BEGIN

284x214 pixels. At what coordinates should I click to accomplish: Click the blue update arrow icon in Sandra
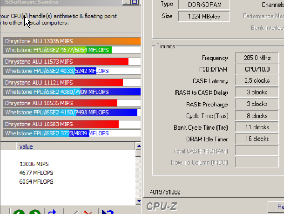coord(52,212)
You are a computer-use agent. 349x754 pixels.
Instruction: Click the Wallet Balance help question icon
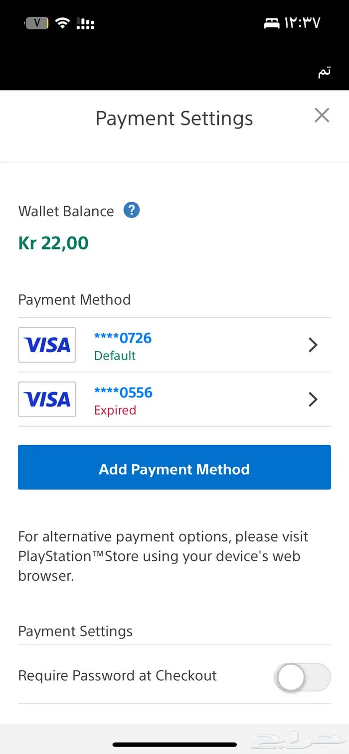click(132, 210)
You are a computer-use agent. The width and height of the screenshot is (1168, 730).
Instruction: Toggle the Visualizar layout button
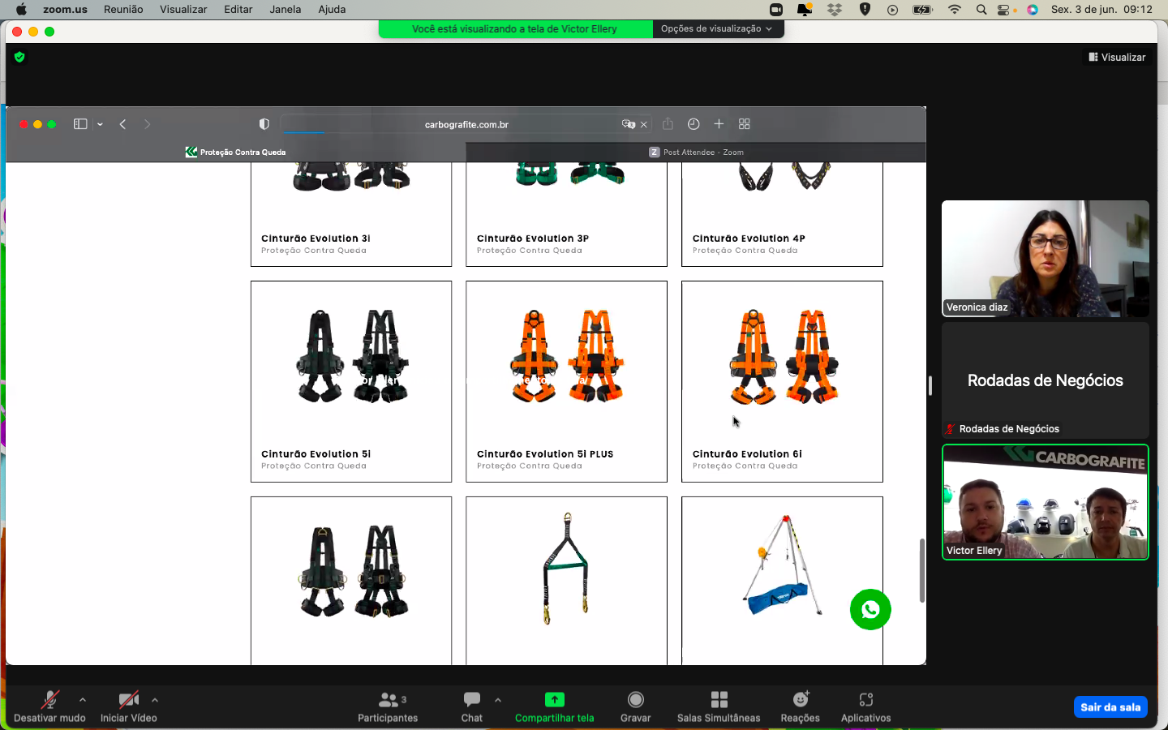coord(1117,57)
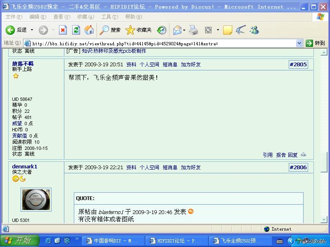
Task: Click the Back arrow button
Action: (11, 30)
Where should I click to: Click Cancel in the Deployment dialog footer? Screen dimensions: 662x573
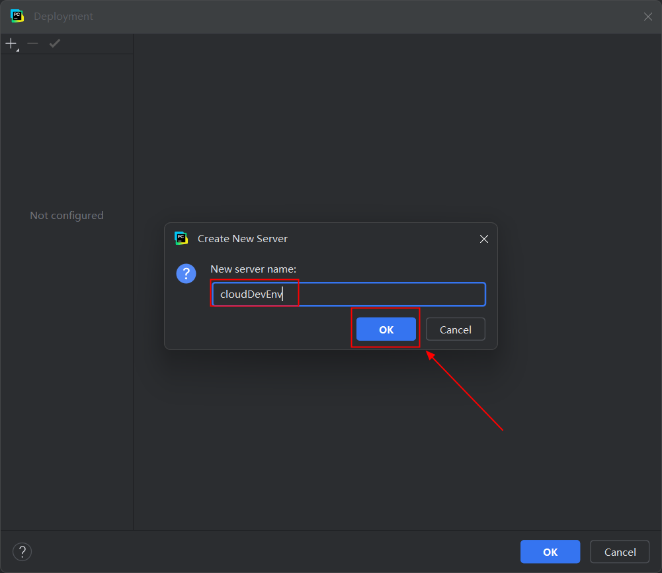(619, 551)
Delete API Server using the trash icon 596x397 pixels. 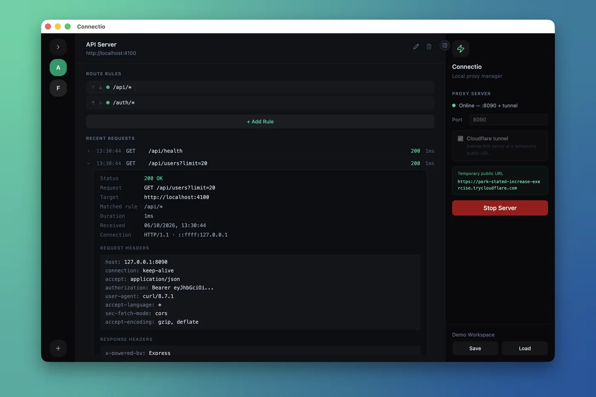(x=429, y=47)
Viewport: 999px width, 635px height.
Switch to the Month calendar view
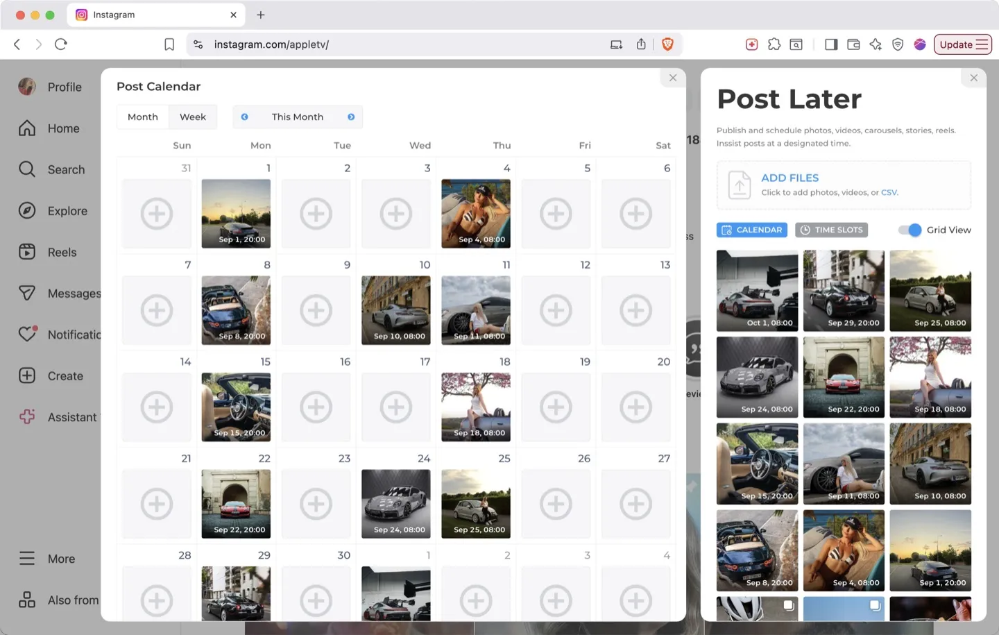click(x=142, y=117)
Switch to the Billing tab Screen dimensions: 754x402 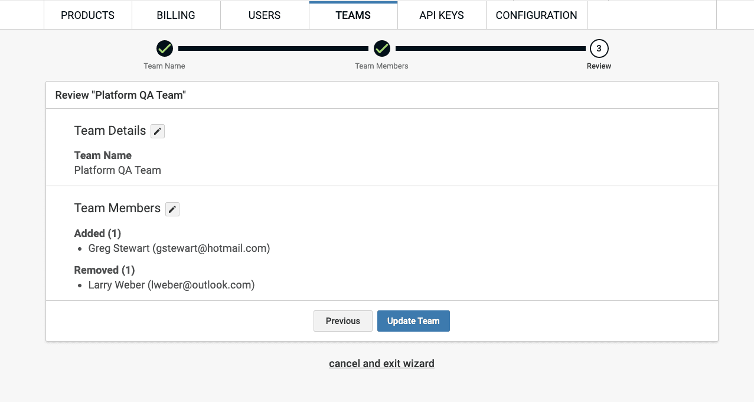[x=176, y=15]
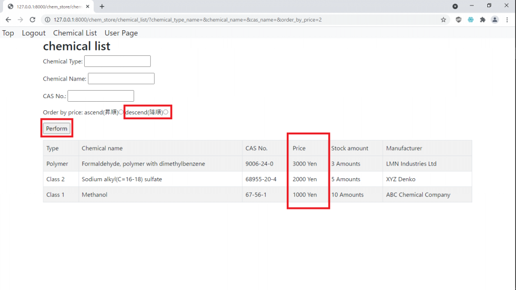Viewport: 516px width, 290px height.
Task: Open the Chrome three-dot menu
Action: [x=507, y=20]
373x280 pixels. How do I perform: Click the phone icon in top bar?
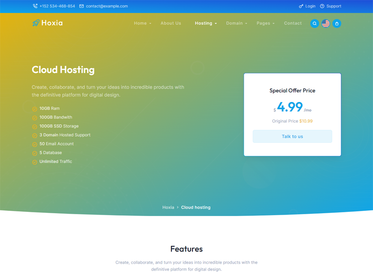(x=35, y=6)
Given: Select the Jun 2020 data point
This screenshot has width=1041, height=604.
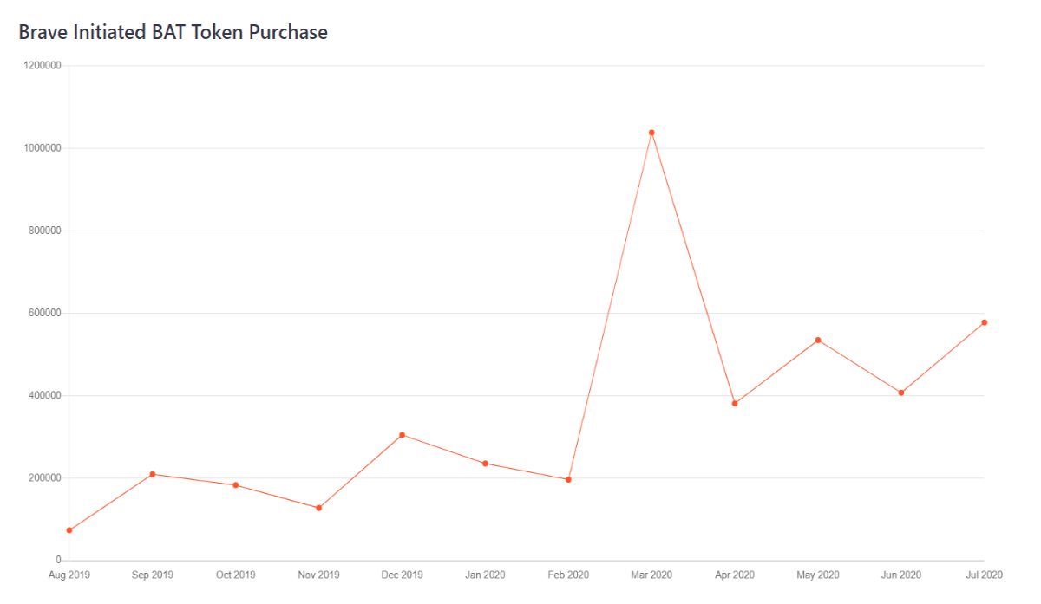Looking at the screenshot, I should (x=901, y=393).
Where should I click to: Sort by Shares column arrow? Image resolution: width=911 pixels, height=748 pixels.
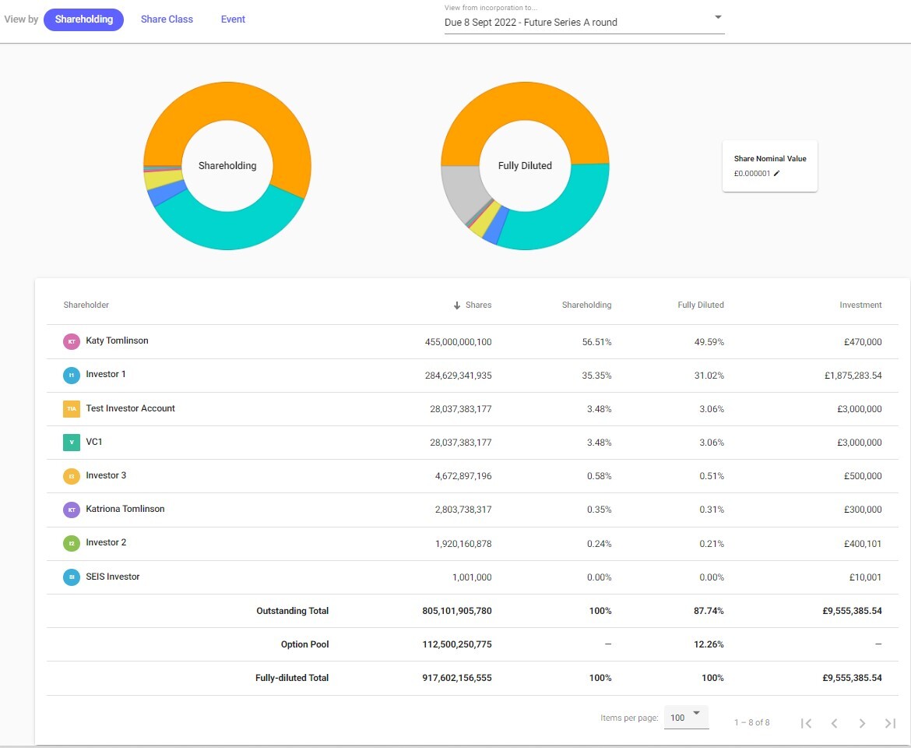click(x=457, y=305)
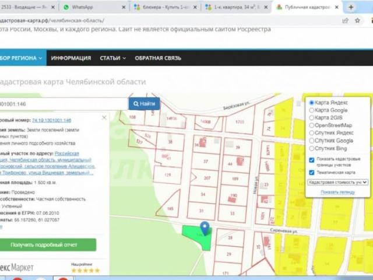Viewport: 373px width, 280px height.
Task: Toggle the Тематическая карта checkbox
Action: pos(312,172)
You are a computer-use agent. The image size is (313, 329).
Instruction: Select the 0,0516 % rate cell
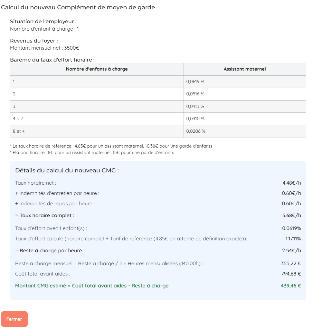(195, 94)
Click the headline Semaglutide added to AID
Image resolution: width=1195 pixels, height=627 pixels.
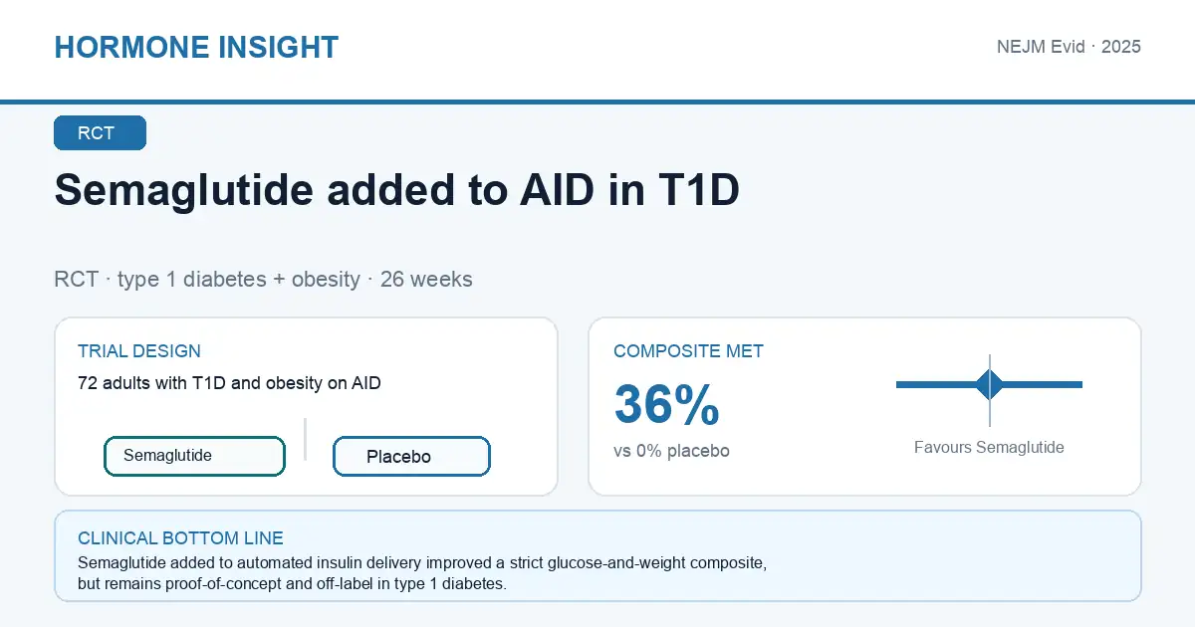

END

# [PROBLEM DETAILS]
Would you filter the records and copy out each line containing "computer"?

# [TASK ANSWER]
You are a computer-use agent. 349x754 pixels.
You are a computer-use agent. The width and height of the screenshot is (1168, 730).
You are a computer-use agent. The image size is (313, 329).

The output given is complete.